# [The records]
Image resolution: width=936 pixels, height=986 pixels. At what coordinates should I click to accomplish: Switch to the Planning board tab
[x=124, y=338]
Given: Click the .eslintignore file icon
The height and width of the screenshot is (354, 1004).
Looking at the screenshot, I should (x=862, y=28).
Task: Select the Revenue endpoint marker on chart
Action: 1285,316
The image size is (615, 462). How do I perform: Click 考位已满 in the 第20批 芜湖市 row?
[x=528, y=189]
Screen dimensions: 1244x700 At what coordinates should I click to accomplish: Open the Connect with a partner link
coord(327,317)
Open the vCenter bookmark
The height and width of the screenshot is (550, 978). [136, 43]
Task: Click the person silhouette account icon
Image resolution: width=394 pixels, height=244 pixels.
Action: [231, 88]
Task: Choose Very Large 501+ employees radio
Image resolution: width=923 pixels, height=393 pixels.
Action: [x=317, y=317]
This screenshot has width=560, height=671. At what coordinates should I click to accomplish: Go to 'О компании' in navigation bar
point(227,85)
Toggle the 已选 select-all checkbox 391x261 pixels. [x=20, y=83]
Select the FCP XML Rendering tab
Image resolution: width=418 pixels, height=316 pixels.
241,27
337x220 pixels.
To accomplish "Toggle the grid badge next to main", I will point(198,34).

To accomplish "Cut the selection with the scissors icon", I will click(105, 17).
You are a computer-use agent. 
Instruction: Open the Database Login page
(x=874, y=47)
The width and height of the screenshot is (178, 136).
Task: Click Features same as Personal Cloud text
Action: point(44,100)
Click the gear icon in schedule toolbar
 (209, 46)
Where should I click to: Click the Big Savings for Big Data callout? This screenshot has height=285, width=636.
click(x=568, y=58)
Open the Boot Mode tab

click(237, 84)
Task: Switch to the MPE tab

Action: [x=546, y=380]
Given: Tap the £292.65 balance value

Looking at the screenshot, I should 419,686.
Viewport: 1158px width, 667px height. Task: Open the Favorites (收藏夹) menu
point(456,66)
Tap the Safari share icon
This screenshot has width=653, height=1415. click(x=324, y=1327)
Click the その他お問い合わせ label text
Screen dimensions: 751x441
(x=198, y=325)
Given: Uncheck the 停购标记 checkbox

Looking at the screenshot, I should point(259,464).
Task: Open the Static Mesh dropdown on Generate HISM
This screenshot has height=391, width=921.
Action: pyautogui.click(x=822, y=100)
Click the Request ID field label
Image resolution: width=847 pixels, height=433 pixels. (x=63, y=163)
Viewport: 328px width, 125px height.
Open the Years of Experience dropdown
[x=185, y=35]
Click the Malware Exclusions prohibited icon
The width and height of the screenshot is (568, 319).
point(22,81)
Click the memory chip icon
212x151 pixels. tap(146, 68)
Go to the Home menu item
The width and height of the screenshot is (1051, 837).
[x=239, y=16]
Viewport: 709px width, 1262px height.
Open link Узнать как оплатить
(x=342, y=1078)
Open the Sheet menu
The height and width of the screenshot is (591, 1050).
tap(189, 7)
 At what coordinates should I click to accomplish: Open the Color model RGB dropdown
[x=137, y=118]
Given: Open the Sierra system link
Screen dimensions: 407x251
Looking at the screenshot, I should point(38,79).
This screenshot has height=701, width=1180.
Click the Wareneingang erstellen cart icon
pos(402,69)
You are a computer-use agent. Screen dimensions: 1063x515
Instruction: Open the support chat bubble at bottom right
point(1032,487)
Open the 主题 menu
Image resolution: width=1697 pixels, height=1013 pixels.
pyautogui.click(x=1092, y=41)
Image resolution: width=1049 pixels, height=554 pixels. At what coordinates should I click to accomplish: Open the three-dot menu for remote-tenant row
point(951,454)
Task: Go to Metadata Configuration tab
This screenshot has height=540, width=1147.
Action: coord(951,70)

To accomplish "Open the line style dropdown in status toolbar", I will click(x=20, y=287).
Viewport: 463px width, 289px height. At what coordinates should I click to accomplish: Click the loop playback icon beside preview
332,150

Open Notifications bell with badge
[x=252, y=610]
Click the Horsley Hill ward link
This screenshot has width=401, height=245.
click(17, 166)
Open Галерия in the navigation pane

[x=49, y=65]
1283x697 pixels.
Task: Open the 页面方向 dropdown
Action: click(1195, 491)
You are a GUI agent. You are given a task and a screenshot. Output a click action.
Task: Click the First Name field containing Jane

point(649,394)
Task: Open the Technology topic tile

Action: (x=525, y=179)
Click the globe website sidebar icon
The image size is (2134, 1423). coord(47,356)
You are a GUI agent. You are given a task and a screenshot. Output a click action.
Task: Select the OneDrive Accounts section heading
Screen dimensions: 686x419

# [Written request]
Reproduce every one of the lines above word for word, with nothing changed.

# [Reply]
Image resolution: width=936 pixels, height=986 pixels. At what coordinates should I click to accomplish: Switch to the Planning board tab
[x=124, y=338]
Given: Click the .eslintignore file icon
The height and width of the screenshot is (354, 1004).
Looking at the screenshot, I should (x=862, y=28).
Task: Select the Revenue endpoint marker on chart
Action: 1285,316
The image size is (615, 462). How do I perform: Click 考位已满 in the 第20批 芜湖市 row?
[x=528, y=189]
Screen dimensions: 1244x700 At what coordinates should I click to accomplish: Open the Connect with a partner link
coord(327,317)
Open the vCenter bookmark
The height and width of the screenshot is (550, 978). [136, 43]
Task: Click the person silhouette account icon
Image resolution: width=394 pixels, height=244 pixels.
Action: [231, 88]
Task: Choose Very Large 501+ employees radio
Image resolution: width=923 pixels, height=393 pixels.
Action: [x=317, y=317]
This screenshot has width=560, height=671. At what coordinates should I click to accomplish: Go to 'О компании' in navigation bar
point(227,85)
Toggle the 已选 select-all checkbox 391x261 pixels. [x=20, y=83]
Select the FCP XML Rendering tab
Image resolution: width=418 pixels, height=316 pixels.
241,27
337x220 pixels.
To accomplish "Toggle the grid badge next to main", I will point(198,34).

To accomplish "Cut the selection with the scissors icon", I will click(105, 17).
You are a computer-use agent. 
Instruction: Open the Database Login page
(x=874, y=47)
The width and height of the screenshot is (178, 136).
Task: Click Features same as Personal Cloud text
Action: point(44,100)
Click the gear icon in schedule toolbar
 (209, 46)
Where should I click to: Click the Big Savings for Big Data callout? This screenshot has height=285, width=636.
click(x=568, y=58)
Open the Boot Mode tab

click(237, 84)
Task: Switch to the MPE tab

Action: [x=546, y=380]
Given: Tap the £292.65 balance value

Looking at the screenshot, I should 419,686.
Viewport: 1158px width, 667px height. Task: Open the Favorites (收藏夹) menu
point(456,66)
Tap the Safari share icon
This screenshot has width=653, height=1415. click(x=324, y=1327)
Click the その他お問い合わせ label text
Screen dimensions: 751x441
(x=198, y=325)
Given: Uncheck the 停购标记 checkbox

Looking at the screenshot, I should point(259,464).
Task: Open the Static Mesh dropdown on Generate HISM
This screenshot has height=391, width=921.
Action: pyautogui.click(x=822, y=100)
Click the Request ID field label
Image resolution: width=847 pixels, height=433 pixels. (x=63, y=163)
Viewport: 328px width, 125px height.
Open the Years of Experience dropdown
[x=185, y=35]
Click the Malware Exclusions prohibited icon
The width and height of the screenshot is (568, 319).
point(22,81)
Click the memory chip icon
212x151 pixels. tap(146, 68)
Go to the Home menu item
The width and height of the screenshot is (1051, 837).
[x=239, y=16]
Viewport: 709px width, 1262px height.
Open link Узнать как оплатить
(x=342, y=1078)
Open the Sheet menu
The height and width of the screenshot is (591, 1050).
tap(189, 7)
 At what coordinates should I click to accomplish: Open the Color model RGB dropdown
[x=137, y=118]
Given: Open the Sierra system link
Screen dimensions: 407x251
Looking at the screenshot, I should point(38,79).
This screenshot has height=701, width=1180.
Click the Wareneingang erstellen cart icon
pos(402,69)
You are a computer-use agent. Screen dimensions: 1063x515
Instruction: Open the support chat bubble at bottom right
point(1032,487)
Open the 主题 menu
Image resolution: width=1697 pixels, height=1013 pixels.
pyautogui.click(x=1092, y=41)
Image resolution: width=1049 pixels, height=554 pixels. At what coordinates should I click to accomplish: Open the three-dot menu for remote-tenant row
point(951,454)
Task: Go to Metadata Configuration tab
This screenshot has height=540, width=1147.
Action: coord(951,70)

To accomplish "Open the line style dropdown in status toolbar", I will click(x=20, y=287).
Viewport: 463px width, 289px height. At what coordinates should I click to accomplish: Click the loop playback icon beside preview
332,150

Open Notifications bell with badge
[x=252, y=610]
Click the Horsley Hill ward link
This screenshot has width=401, height=245.
click(17, 166)
Open Галерия in the navigation pane

[x=49, y=65]
1283x697 pixels.
Task: Open the 页面方向 dropdown
Action: click(1195, 491)
You are a GUI agent. You are given a task and a screenshot. Output a click action.
Task: Click the First Name field containing Jane

point(649,394)
Task: Open the Technology topic tile

Action: (x=525, y=179)
Click the globe website sidebar icon
The image size is (2134, 1423). coord(47,356)
You are a GUI agent. You are given a task and a screenshot. Output a click action.
Task: Select the OneDrive Accounts section heading
Screen dimensions: 686x419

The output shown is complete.